### Task details
Count the lines below that contain the word "will", and state only that number.

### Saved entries
══════════
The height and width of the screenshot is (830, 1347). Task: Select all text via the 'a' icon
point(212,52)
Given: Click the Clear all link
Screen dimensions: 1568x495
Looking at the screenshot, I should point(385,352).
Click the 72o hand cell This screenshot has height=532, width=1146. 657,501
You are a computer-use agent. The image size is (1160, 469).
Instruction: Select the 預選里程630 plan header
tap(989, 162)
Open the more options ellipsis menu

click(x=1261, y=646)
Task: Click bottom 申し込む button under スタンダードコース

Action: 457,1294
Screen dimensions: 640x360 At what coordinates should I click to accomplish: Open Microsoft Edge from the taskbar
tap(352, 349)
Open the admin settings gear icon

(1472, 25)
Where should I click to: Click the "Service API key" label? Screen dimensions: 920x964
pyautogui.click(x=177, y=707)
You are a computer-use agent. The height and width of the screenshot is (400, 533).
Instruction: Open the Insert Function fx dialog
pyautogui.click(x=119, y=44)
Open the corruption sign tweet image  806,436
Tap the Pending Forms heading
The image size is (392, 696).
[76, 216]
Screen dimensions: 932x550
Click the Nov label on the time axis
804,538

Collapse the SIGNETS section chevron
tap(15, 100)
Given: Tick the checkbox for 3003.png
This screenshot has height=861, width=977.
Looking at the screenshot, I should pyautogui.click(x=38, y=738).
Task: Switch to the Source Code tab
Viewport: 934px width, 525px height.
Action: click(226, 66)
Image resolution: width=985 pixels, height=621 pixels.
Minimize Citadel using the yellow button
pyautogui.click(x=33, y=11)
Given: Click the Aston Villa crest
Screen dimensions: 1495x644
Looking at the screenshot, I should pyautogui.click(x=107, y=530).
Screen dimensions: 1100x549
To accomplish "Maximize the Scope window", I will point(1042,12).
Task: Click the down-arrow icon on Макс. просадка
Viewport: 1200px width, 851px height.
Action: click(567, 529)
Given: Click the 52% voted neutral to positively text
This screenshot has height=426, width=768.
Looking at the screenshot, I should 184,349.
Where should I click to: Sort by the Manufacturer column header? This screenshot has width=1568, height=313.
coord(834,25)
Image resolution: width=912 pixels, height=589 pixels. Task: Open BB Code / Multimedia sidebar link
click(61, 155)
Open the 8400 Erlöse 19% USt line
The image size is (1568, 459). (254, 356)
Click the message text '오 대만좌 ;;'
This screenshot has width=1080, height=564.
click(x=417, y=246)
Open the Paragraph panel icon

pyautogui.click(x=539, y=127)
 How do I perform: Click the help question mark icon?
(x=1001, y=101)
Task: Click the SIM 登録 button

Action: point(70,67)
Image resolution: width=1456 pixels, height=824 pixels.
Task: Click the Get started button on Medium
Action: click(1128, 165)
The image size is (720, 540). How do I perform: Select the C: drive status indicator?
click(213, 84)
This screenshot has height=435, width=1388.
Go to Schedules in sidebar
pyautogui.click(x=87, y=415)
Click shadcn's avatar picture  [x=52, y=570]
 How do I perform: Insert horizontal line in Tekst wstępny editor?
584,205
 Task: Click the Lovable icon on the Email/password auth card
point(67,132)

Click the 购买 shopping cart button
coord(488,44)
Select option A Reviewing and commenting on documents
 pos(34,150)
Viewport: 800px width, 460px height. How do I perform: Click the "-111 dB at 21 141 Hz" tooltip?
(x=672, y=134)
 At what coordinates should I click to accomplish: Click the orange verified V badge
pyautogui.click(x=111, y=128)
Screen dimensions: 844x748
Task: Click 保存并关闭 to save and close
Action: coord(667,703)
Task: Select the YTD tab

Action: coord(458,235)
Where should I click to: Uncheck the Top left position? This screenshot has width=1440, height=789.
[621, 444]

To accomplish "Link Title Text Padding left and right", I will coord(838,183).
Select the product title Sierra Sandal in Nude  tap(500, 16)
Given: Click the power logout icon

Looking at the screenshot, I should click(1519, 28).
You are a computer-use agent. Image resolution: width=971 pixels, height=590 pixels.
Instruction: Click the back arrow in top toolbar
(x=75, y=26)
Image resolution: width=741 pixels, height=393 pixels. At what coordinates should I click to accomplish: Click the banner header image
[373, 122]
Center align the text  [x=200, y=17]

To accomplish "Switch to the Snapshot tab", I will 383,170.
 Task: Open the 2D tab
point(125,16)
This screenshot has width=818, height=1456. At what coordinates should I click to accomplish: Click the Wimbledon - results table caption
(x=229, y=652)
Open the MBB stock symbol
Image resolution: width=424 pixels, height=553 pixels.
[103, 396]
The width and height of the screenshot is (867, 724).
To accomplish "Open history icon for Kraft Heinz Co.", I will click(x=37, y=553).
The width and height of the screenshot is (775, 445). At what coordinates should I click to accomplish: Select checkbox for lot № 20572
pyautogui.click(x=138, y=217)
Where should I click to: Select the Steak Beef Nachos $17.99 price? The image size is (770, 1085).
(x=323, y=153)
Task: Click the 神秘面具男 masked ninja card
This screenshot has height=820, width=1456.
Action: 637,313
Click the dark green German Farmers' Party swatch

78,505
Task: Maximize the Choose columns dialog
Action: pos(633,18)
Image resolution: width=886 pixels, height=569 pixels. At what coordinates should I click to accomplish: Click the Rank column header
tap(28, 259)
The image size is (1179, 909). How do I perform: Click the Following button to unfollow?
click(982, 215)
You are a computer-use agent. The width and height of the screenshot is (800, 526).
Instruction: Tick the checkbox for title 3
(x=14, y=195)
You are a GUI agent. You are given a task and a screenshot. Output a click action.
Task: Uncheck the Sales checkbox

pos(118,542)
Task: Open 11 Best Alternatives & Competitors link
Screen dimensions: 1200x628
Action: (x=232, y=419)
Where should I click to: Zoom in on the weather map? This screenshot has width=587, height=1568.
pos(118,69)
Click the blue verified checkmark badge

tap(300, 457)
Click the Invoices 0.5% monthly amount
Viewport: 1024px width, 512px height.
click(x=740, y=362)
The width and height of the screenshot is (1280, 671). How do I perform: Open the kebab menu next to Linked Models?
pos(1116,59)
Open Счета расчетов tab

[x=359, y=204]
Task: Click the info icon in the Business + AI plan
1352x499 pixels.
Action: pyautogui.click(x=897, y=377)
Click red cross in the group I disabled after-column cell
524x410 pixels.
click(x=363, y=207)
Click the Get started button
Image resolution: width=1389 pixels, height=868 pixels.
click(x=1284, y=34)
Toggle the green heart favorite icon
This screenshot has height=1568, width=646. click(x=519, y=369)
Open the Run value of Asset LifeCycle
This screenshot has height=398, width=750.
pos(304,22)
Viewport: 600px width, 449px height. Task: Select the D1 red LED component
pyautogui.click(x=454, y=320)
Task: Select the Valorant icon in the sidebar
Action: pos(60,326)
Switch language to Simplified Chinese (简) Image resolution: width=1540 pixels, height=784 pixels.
══════════
### Written solution
4